Start of Given information

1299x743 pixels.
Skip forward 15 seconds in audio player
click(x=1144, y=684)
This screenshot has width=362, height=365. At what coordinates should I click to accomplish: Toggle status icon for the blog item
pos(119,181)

End of Given information

• Prompt
Your task is to copy every entry above, exactly as written.

• Reply
1299x743 pixels.
Skip forward 15 seconds in audio player
click(x=1144, y=684)
This screenshot has width=362, height=365. At what coordinates should I click to accomplish: Toggle status icon for the blog item
pos(119,181)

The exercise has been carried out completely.